I'm not familiar enough with Jing to know exactly what it uses. But there are two basic techniques. One is as you mention, capture the screen and display it in a topmost borderless form. The Vista/Win7 Snipping tool works that way. You'll find the code you need to get this started it in my answer in this thread.
The other, perhaps more likely to be used by Jing, is similar to what Spy++ does, allowing the user to move the mouse and draw a selection rectangle around the window. Its advantage is that it can deal with windows resizing or disappearing while you've got the tool running. You implement it by using a topmost form the size of the screen that has its TransparencyKey property set to the value of the BackColor. Fuchsia is a popular choice. You can draw on this form with the OnPaint() method, the drawing appears on top of all the windows. You'd need some P/Invoke (GetWindow) to iterate the underlying windows in their Z-order to know which window the user is pointing at. GetWindowRect() to get the window rectangle. Plus some hassle to deal with Aero lying about the border size.
You can find sample code to get you started on that technique in my answer in this thread.
I'm drawing directly to the screen using BitBlt and GetDC(IntPtr.Zero). Is there some way to call Refresh or Invalidate on the whole screen when I'm done, so that I don't leave big chunks of paint everywhere (digitally speaking)?
Update: when you draw directly to the screen like I'm doing, whatever you draw remains there until the window underneath it repaints itself (and in so doing, repaints the portion of the screen it's covering).
The problem is that some portions of the windows desktop don't repaint themselves for long periods. For example, if I draw over top of the task bar, the actual tasks repaint themselves fairly quickly (along with the Start button etc.), but the taskbar itself retains what I've drawn for as long as a couple of minutes.

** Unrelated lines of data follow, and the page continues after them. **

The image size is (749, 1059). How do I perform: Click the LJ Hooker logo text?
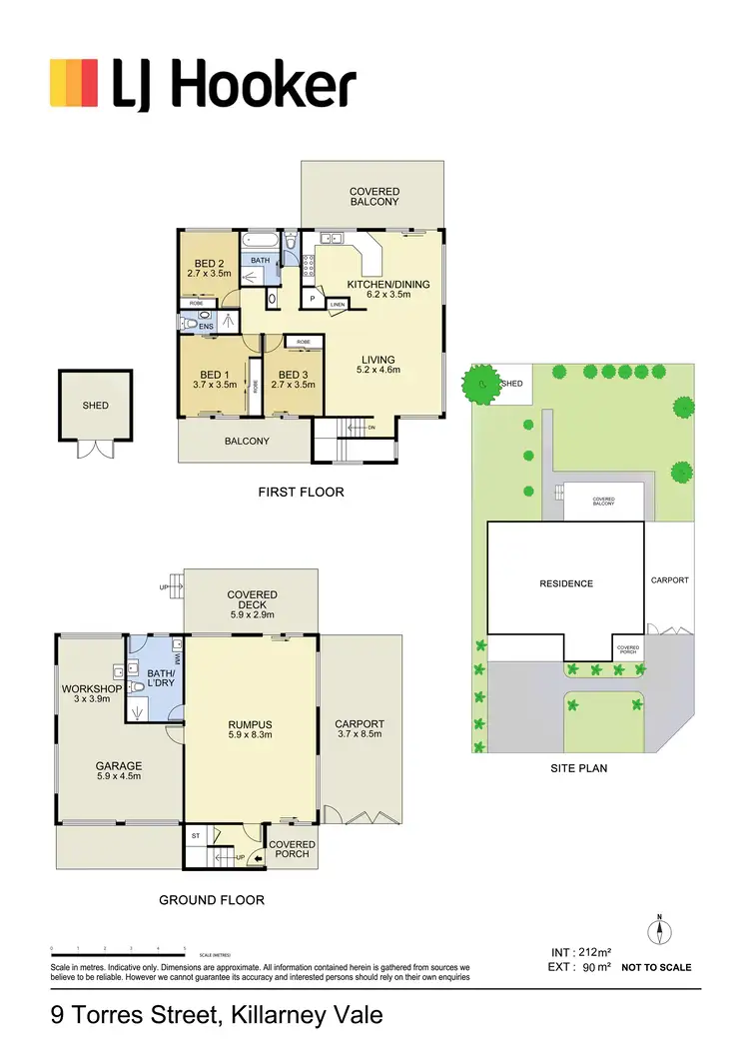click(234, 86)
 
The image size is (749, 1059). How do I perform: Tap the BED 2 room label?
click(209, 268)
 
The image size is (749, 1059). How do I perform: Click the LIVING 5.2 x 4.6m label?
click(377, 365)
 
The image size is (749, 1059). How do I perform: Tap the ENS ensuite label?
click(207, 326)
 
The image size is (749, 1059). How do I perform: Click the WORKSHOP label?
click(91, 694)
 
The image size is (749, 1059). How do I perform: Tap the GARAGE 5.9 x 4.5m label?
click(118, 772)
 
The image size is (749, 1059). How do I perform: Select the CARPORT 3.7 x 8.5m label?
click(360, 729)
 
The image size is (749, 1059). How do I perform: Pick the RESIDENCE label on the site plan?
click(565, 583)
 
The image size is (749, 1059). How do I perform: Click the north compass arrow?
click(658, 932)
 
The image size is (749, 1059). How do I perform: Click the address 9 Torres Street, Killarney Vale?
click(217, 1017)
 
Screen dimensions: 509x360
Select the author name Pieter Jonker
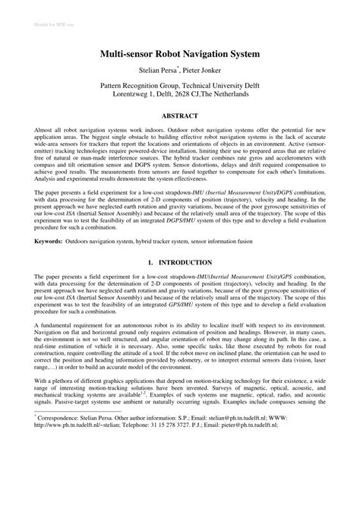pyautogui.click(x=207, y=71)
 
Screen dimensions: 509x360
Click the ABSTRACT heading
pyautogui.click(x=180, y=115)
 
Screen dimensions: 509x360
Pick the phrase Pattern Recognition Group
pyautogui.click(x=145, y=87)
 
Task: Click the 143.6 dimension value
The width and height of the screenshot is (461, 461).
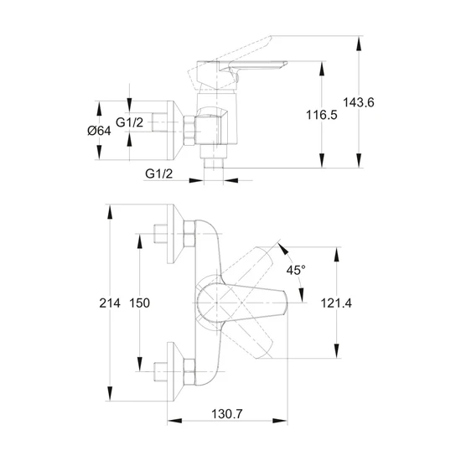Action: coord(359,102)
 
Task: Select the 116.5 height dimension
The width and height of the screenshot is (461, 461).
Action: coord(322,115)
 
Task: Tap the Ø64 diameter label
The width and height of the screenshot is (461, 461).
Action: coord(99,131)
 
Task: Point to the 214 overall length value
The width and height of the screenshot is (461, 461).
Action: coord(110,303)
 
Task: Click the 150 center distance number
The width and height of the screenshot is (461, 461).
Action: coord(140,303)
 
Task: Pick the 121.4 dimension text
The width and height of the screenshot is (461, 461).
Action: coord(336,303)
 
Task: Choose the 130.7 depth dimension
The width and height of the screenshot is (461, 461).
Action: coord(227,414)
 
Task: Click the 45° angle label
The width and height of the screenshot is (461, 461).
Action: coord(296,270)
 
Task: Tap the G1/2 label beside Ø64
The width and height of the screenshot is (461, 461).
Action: coord(129,122)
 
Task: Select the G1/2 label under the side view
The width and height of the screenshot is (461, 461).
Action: coord(158,174)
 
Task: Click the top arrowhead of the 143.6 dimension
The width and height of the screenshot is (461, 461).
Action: coord(359,44)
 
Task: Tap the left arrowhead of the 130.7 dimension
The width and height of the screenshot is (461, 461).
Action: coord(174,421)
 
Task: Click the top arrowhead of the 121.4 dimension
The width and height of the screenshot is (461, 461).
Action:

If my app had a window that covered the entire screen, I would just call Invalidate() on that form which would cause it to repaint itself and thus the entire screen. What I need is some way of calling Invalidate or Refresh on the whole screen itself.
InvalidateRect(NULL, NULL, TRUE) should invalidate and redraw all windows. Though it will be expensive operation.
An alternative approach would be to remember where you've drawn and try to enumerate any windows in that rectangle and invalidate only them.
You can also try creating a transparent window over the area you've painted when you want to invalidate the windows there. Note that you want to do alpha-blended layered window, not an WS_TRANSPARENT window. If you do it with 99% transparency, the DWM should repaint all the windows below it once it's destroyed. Of course, this could lead to barely perceptible flicker over the target region due to the alphablending of the window before you destroy it.
The "screen" is made up of a set of windows that are parented to the Desktop Window. I would imagine that you could simply invalidate the desktop window, though you may need to recurse through its child windows (the top-level application windows) and invalidate them too. (There may also be issues with mutliple monitors, but this should give you a starting point)
See GetDesktopWindow().
Alternatively, create a form that covers the entire screen, and use transparent drawing. Then simply close the fom when you're done.